### Your instructions
Copy each entry as it stands, leaving nothing out.

### Entries supplied
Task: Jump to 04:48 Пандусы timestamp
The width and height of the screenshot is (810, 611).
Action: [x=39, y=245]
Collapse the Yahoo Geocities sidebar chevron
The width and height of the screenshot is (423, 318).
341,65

### Result below
Task: Jump to 04:48 Пандусы timestamp
The width and height of the screenshot is (810, 611).
Action: [x=39, y=245]
Collapse the Yahoo Geocities sidebar chevron
The width and height of the screenshot is (423, 318).
341,65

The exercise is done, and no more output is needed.